Consegna 1
Traduci in inglese questa frase del testo sulla trasferta dell'Ance a Budapest: "La missione sarà focalizzata sul settore delle infrastrutture (progettazione e costruzione), con particolare riferimento a quelle di trasporto (strade, ferrovie, ecc.), di base (acquedotti, fognature, ospedali, scuole, ecc.) e al real estate."
Consegna 2
Rispondi in base al testo sulla trasferta dell'Ance a Budapest.
(a) Con quali enti l'Ance ha organizzato la trasferta?
(b) In quali giorni si svolge la trasferta?
(c) Su quale settore sarà focalizzata la missione?
Consegna 3
Prosegui il testo sulla trasferta dell'Ance a Budapest a partire dalla sua ultima frase.

### Testo fornito

L’edilizia italiana guarda a Budapest

Considerata la crisi del mattone che investe l’Italia, nessun settore come l’edilizia deve guardare oltre i confini nazionali per rilanciare il proprio business. Ne è consapevole l‘Ance (associazione nazionale dei costruttori edili), che in collaborazione con l’Agenzia Ice e l’ambasciata italiana in Ungheria ha organizzato una trasferta a Budapest dal 25 al 27 marzo.
La missione sarà focalizzata sul settore delle infrastrutture (progettazione e costruzione), con particolare riferimento a quelle di trasporto (strade, ferrovie, ecc.), di base (acquedotti, fognature, ospedali, scuole, ecc.) e al real estate.

######
### Dati estratti

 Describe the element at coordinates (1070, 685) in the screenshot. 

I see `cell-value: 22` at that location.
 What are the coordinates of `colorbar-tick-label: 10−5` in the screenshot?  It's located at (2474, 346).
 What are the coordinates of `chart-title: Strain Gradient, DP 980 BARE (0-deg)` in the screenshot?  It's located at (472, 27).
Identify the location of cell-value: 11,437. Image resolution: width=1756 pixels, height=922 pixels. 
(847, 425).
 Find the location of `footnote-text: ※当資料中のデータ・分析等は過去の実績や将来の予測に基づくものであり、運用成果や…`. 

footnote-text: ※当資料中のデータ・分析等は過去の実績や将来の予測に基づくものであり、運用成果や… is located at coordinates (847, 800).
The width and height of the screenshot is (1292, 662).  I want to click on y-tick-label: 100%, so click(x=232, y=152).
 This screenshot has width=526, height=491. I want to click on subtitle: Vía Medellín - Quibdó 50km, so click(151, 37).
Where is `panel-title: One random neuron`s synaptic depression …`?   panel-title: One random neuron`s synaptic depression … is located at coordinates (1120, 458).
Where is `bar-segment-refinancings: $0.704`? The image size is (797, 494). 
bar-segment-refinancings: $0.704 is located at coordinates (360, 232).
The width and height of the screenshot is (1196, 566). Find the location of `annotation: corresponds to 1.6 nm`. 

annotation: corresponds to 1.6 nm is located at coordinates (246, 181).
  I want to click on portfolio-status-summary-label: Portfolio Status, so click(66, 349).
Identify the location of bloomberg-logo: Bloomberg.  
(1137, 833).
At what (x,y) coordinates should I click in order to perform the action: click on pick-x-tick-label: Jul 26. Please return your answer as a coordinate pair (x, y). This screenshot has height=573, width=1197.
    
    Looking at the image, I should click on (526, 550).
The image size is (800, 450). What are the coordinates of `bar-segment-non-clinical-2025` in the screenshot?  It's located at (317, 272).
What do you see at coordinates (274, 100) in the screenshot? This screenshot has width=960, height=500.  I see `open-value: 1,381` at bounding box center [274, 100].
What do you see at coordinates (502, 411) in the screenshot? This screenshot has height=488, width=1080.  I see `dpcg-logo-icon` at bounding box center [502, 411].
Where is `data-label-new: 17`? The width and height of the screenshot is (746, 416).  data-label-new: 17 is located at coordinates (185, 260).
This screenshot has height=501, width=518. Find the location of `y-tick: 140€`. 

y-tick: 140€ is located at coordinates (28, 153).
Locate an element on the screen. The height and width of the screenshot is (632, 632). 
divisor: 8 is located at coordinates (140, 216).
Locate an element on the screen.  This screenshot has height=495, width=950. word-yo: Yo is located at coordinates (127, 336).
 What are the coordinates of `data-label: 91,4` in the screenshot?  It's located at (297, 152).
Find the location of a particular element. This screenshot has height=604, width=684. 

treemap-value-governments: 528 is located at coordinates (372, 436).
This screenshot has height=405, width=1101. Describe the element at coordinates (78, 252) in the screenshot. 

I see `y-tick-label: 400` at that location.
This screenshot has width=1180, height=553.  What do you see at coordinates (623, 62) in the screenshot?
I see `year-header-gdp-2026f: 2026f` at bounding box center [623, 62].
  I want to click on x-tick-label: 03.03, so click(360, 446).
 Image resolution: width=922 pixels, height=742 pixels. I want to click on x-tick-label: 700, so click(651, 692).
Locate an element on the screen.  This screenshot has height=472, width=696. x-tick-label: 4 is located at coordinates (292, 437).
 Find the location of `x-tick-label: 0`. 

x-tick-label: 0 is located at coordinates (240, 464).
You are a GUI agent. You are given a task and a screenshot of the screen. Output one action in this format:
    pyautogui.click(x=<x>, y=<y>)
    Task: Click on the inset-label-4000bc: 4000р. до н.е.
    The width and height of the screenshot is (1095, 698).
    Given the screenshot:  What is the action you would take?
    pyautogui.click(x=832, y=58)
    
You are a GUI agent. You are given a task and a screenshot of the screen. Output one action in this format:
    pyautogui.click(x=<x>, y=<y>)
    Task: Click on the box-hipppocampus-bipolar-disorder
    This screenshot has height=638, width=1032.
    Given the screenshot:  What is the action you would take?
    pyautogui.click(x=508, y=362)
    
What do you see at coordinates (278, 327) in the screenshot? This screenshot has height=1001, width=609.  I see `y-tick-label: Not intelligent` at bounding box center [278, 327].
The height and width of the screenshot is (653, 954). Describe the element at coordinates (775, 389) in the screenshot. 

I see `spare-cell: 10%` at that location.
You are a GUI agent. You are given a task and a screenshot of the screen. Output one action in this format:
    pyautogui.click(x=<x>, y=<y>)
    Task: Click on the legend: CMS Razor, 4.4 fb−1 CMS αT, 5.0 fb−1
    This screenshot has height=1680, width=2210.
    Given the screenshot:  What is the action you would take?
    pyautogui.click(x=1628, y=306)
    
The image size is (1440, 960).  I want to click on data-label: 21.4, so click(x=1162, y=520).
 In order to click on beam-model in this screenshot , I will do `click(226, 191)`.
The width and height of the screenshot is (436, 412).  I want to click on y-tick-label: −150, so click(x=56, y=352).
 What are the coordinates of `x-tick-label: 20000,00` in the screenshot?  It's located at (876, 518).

######

Risultato 1
The mission will focus on the infrastructure sector (design and construction), with particular reference to transport infrastructure (roads, railways, etc.), basic infrastructure (aqueducts, sewers, hospitals, schools, etc.), and real estate.

Risultato 2
(a) Con l'Agenzia Ice e l'ambasciata italiana in Ungheria.
(b) Dal 25 al 27 marzo.
(c) Sul settore delle infrastrutture (progettazione e costruzione).

Risultato 3
Infatti le previsioni politiche ed economiche danno in grande crescita la capitale ungherese: da un punto di vista economico, l’incremento del Pil nel 2014 è stato del 3,2% e la crescita dovrebbe proseguire nel prossimo quadriennio con una media del 2,6%; da un punto di vista politico, invece, recentemente il governo ha adottato una serie di misure a favore delle imprese e degli investimenti produttivi, agevolati dai 34 miliardi di euro stanziati nei fondi strutturali europei 2014-2020.

“E’ una grande opportunità per le nostre aziende e intendiamo coglierla, continuando un processo di integrazione del nostro settore in un’economia continentale, comunitaria in particolare, che va vista sempre più come un mercato domestico dalle notevolissime potenzialità di crescita”, dichiara Gerardo Biancofiore, Presidente del Gruppo Pmi Internazionale dell’Ance.
Il programma della missione, oltre a riunioni istituzionali e a un seminario di approfondimento specifico dei programmi del governo ungherese per il settore delle costruzioni e delle infrastrutture, prevede incontri bilaterali tra imprenditori italiani e ungheresi.